EXERCISE INSTRUCTIONS
Write out only the opening lines of the entries, through the line with "You are a computer-use agent. The image size is (1018, 483).".

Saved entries
○ ○ ○ ○ ○
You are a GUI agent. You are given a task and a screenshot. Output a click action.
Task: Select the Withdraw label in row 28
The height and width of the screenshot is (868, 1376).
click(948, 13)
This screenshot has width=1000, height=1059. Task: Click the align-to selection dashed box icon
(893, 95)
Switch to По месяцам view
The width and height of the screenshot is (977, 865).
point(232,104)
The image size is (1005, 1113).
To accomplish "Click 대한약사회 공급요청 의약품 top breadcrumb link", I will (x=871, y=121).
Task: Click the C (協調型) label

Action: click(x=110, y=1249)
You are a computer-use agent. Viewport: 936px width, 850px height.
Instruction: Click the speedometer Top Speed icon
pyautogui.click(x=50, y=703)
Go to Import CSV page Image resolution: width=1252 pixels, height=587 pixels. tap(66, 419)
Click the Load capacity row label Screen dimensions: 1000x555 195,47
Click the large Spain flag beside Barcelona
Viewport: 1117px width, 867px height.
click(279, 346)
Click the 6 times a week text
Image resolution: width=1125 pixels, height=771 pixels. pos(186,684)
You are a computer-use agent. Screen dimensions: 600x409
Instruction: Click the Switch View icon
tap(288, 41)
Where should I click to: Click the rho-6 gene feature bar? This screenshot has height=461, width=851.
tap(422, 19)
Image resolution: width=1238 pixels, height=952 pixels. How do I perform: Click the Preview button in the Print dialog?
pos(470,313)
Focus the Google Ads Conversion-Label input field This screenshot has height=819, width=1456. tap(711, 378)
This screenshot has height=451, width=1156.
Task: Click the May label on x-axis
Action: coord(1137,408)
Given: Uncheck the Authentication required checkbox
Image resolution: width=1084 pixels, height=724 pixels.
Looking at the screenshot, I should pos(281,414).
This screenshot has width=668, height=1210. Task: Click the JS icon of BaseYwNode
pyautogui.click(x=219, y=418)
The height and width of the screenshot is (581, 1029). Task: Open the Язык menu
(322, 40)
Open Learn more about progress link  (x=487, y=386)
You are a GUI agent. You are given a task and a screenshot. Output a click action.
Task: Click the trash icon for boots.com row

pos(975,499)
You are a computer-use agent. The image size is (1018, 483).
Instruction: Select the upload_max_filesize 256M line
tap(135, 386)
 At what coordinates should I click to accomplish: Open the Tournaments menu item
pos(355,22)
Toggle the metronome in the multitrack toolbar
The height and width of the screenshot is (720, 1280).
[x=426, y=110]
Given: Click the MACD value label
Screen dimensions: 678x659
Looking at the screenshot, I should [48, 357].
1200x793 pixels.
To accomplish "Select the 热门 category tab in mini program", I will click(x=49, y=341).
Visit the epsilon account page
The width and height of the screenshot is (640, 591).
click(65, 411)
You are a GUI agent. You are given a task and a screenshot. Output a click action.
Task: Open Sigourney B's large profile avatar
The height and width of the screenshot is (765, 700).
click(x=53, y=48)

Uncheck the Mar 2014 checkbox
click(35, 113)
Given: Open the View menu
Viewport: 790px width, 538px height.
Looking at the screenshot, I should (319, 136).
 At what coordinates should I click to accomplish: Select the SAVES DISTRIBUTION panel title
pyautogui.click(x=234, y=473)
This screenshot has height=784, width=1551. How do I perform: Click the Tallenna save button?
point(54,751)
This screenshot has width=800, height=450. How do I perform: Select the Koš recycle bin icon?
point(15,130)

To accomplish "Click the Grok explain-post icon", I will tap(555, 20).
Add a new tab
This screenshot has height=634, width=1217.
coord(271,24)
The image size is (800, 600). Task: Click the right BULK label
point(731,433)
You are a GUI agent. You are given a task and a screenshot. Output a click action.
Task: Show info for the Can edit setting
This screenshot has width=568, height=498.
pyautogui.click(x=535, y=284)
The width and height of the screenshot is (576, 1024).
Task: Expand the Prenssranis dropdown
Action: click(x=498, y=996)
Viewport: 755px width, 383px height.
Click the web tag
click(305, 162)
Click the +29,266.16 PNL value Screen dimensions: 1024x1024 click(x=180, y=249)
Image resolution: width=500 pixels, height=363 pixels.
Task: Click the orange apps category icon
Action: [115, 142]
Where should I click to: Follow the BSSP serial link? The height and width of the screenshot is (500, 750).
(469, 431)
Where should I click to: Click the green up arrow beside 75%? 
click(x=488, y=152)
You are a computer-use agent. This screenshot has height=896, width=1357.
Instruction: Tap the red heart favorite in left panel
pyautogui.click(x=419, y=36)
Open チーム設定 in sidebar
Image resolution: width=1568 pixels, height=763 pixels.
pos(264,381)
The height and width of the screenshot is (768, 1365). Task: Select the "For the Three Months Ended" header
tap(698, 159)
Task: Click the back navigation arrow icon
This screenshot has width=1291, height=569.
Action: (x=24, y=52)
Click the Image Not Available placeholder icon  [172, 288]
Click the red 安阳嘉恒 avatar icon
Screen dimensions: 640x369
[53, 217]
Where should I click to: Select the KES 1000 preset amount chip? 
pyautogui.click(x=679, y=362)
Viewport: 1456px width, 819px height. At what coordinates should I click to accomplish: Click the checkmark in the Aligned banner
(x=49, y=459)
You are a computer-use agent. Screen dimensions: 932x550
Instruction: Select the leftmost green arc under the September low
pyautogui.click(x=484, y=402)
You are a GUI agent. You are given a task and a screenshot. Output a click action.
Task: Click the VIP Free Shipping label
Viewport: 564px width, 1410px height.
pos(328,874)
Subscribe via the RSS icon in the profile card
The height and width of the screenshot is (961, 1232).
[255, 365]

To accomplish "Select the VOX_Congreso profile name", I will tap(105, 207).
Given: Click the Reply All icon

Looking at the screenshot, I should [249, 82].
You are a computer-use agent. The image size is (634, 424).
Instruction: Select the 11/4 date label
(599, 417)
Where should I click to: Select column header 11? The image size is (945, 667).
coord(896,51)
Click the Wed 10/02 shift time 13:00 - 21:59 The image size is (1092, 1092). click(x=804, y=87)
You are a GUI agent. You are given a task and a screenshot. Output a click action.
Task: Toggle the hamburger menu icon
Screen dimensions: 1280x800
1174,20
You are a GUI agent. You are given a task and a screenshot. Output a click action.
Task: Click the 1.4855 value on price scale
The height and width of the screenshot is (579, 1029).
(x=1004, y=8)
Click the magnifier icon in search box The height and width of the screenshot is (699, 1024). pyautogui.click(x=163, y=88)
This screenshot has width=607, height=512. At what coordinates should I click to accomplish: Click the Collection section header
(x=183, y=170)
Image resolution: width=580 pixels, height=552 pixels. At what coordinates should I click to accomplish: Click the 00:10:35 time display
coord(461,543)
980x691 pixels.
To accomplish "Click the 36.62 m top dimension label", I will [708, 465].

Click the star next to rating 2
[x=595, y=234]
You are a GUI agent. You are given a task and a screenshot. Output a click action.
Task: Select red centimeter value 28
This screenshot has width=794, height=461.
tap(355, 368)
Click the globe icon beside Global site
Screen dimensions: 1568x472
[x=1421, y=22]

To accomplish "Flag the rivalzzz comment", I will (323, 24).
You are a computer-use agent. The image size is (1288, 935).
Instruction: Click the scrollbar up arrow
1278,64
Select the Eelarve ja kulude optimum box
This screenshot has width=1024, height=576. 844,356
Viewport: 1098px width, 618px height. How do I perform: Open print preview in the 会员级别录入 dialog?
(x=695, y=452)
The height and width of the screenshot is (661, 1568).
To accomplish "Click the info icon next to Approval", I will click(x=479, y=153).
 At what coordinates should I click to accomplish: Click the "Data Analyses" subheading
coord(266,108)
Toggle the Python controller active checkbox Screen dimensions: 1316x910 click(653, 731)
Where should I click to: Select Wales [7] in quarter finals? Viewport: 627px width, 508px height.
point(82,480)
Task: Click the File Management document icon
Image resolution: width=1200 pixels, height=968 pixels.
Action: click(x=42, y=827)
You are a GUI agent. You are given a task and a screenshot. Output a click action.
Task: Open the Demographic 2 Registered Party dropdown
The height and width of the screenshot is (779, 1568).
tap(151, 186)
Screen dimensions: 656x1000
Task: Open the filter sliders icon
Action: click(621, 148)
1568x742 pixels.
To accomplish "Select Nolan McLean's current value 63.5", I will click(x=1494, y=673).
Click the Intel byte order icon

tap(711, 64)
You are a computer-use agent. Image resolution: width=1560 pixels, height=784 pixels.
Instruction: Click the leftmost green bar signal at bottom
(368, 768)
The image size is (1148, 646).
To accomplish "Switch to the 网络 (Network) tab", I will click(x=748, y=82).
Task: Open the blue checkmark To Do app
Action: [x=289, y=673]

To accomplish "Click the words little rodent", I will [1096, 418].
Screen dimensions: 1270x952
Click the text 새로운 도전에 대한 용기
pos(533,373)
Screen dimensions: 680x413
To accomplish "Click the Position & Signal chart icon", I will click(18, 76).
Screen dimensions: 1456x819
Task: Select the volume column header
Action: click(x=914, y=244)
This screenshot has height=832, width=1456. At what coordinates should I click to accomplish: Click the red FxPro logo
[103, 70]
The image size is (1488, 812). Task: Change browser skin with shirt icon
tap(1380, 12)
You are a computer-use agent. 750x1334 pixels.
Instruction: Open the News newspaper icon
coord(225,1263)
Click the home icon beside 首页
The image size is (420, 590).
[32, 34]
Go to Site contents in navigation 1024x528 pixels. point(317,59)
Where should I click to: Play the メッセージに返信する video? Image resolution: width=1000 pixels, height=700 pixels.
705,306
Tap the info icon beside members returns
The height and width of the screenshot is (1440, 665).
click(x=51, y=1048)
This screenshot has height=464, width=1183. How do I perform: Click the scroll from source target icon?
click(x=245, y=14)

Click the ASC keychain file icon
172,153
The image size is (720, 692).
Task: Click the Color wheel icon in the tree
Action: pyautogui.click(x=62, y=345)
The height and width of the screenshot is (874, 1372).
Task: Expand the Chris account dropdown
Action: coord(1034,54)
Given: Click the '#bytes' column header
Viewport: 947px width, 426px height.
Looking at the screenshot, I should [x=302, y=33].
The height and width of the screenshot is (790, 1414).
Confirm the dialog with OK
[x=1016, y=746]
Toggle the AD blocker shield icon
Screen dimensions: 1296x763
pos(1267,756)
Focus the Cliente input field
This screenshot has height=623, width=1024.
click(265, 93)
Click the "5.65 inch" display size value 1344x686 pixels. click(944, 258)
○ ○ ○ ○ ○
SOLUTION
You are a GUI agent. You are given a task and a screenshot. Output a click action.
Task: Select the Withdraw label in row 28
The height and width of the screenshot is (868, 1376).
click(948, 13)
This screenshot has width=1000, height=1059. Task: Click the align-to selection dashed box icon
(893, 95)
Switch to По месяцам view
The width and height of the screenshot is (977, 865).
point(232,104)
The image size is (1005, 1113).
To accomplish "Click 대한약사회 공급요청 의약품 top breadcrumb link", I will (x=871, y=121).
Task: Click the C (協調型) label

Action: click(x=110, y=1249)
You are a computer-use agent. Viewport: 936px width, 850px height.
Instruction: Click the speedometer Top Speed icon
pyautogui.click(x=50, y=703)
Go to Import CSV page Image resolution: width=1252 pixels, height=587 pixels. tap(66, 419)
Click the Load capacity row label Screen dimensions: 1000x555 195,47
Click the large Spain flag beside Barcelona
Viewport: 1117px width, 867px height.
click(279, 346)
Click the 6 times a week text
Image resolution: width=1125 pixels, height=771 pixels. pos(186,684)
You are a computer-use agent. Screen dimensions: 600x409
Instruction: Click the Switch View icon
tap(288, 41)
Where should I click to: Click the rho-6 gene feature bar? This screenshot has height=461, width=851.
tap(422, 19)
Image resolution: width=1238 pixels, height=952 pixels. How do I perform: Click the Preview button in the Print dialog?
pos(470,313)
Focus the Google Ads Conversion-Label input field This screenshot has height=819, width=1456. tap(711, 378)
This screenshot has height=451, width=1156.
Task: Click the May label on x-axis
Action: coord(1137,408)
Given: Uncheck the Authentication required checkbox
Image resolution: width=1084 pixels, height=724 pixels.
Looking at the screenshot, I should pos(281,414).
This screenshot has width=668, height=1210. Task: Click the JS icon of BaseYwNode
pyautogui.click(x=219, y=418)
The height and width of the screenshot is (581, 1029). Task: Open the Язык menu
(322, 40)
Open Learn more about progress link  (x=487, y=386)
You are a GUI agent. You are given a task and a screenshot. Output a click action.
Task: Click the trash icon for boots.com row

pos(975,499)
You are a computer-use agent. The image size is (1018, 483).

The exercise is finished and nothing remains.